Instructions for the task: Begin at the line below that contains "FAQ (9, 2392)" and write out every line from there to the end of the entries, exactly.

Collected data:
__________________________________________________

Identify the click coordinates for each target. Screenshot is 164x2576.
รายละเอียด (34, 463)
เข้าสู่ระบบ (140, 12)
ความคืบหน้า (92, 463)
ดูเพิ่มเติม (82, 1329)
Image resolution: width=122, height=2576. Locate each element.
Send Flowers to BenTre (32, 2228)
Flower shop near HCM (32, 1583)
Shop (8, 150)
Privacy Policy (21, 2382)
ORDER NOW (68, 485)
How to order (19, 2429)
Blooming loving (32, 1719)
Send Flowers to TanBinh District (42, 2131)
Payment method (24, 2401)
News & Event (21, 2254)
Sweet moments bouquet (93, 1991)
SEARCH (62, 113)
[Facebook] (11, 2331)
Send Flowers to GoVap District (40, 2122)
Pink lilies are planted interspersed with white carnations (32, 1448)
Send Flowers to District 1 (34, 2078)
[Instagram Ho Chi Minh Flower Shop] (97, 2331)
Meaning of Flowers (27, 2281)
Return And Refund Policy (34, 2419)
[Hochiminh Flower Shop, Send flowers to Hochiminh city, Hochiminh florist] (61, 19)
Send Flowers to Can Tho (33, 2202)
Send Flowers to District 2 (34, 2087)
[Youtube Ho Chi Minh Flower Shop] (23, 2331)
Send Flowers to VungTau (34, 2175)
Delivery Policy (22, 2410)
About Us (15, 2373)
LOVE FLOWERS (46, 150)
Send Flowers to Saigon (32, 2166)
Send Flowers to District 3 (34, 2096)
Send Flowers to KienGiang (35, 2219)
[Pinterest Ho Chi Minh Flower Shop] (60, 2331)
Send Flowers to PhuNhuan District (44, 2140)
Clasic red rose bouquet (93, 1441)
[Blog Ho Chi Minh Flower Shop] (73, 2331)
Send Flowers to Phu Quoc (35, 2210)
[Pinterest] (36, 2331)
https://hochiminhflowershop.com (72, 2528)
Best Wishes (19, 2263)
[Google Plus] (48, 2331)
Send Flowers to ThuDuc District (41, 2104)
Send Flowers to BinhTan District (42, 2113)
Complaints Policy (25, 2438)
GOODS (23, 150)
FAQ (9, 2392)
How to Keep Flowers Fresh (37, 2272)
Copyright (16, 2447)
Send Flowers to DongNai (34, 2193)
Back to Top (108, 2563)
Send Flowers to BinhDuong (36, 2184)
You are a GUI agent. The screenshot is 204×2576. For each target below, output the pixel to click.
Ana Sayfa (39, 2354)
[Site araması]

__________________________________________________

Exercise answer:
FAQ (9, 2392)
How to Keep Flowers Fresh (37, 2272)
Copyright (16, 2447)
Send Flowers to DongNai (34, 2193)
Back to Top (108, 2563)
Send Flowers to BinhDuong (36, 2184)
You are a GUI agent. The screenshot is 204×2576. For each target below, output the pixel to click.
Ana Sayfa (39, 2354)
[Site araması]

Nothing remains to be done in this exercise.